- WORK TASK: For the entries that follow, restate word for word the line containing "Open the Export to CSV dropdown arrow", the line containing "Task: Click the question text about BWCs", and every line that lies between them.

(Records drawn from a dataset)
************
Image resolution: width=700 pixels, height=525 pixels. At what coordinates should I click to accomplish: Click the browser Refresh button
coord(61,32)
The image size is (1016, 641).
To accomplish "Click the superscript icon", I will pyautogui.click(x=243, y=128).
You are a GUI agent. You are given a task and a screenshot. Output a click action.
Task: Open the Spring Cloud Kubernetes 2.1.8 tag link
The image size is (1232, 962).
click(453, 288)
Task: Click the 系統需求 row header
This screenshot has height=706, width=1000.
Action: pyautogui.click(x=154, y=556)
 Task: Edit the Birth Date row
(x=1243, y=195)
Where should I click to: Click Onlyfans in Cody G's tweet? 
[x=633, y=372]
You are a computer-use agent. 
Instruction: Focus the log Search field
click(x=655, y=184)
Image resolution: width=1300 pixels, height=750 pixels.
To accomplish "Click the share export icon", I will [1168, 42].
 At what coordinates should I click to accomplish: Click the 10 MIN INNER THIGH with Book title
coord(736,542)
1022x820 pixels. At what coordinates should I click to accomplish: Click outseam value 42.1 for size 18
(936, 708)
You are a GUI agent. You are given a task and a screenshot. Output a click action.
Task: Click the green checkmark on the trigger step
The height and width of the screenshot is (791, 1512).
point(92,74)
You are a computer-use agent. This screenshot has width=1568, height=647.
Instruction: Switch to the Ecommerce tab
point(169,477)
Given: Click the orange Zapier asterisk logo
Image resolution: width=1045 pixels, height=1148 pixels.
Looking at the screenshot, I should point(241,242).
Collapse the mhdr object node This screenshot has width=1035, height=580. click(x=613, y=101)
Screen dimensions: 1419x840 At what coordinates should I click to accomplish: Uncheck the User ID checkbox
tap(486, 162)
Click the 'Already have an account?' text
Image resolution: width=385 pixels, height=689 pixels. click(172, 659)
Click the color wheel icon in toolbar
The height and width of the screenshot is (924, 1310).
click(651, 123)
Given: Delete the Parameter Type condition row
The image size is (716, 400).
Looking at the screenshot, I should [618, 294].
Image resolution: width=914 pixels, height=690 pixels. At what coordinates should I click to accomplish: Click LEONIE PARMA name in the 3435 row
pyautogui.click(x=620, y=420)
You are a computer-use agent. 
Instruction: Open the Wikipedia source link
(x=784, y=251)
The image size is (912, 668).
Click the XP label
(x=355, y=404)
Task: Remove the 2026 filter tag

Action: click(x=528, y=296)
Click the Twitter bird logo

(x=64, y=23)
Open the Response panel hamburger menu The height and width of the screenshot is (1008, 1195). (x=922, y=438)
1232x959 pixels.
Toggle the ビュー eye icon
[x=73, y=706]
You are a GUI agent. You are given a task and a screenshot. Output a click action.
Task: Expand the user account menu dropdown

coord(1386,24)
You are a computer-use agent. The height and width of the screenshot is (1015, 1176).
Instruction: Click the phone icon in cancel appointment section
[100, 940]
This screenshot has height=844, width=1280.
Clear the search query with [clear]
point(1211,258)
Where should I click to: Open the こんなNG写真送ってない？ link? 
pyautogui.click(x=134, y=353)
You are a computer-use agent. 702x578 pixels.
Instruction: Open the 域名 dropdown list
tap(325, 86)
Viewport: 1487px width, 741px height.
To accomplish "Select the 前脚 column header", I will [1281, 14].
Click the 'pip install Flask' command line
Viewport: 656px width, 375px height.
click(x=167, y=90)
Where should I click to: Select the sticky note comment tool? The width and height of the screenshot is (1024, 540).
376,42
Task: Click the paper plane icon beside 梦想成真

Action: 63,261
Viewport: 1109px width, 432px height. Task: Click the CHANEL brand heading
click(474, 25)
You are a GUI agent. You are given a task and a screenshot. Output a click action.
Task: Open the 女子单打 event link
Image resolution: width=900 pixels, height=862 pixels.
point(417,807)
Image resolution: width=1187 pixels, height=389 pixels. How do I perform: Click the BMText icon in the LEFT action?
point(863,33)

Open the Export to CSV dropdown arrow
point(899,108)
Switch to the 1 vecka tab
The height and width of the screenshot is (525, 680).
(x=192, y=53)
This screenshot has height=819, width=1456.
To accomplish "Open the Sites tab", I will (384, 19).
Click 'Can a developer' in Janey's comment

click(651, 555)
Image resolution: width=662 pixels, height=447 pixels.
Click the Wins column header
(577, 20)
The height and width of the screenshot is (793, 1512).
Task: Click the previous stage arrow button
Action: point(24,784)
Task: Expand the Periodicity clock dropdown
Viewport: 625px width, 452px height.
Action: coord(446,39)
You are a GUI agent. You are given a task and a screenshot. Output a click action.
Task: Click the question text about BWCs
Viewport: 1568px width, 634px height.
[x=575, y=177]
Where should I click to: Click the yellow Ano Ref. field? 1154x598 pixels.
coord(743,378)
************
- TASK OUTPUT:
Open the Export to CSV dropdown arrow
point(899,108)
Switch to the 1 vecka tab
The height and width of the screenshot is (525, 680).
(x=192, y=53)
This screenshot has height=819, width=1456.
To accomplish "Open the Sites tab", I will (384, 19).
Click 'Can a developer' in Janey's comment

click(651, 555)
Image resolution: width=662 pixels, height=447 pixels.
Click the Wins column header
(577, 20)
The height and width of the screenshot is (793, 1512).
Task: Click the previous stage arrow button
Action: point(24,784)
Task: Expand the Periodicity clock dropdown
Viewport: 625px width, 452px height.
Action: coord(446,39)
You are a GUI agent. You are given a task and a screenshot. Output a click action.
Task: Click the question text about BWCs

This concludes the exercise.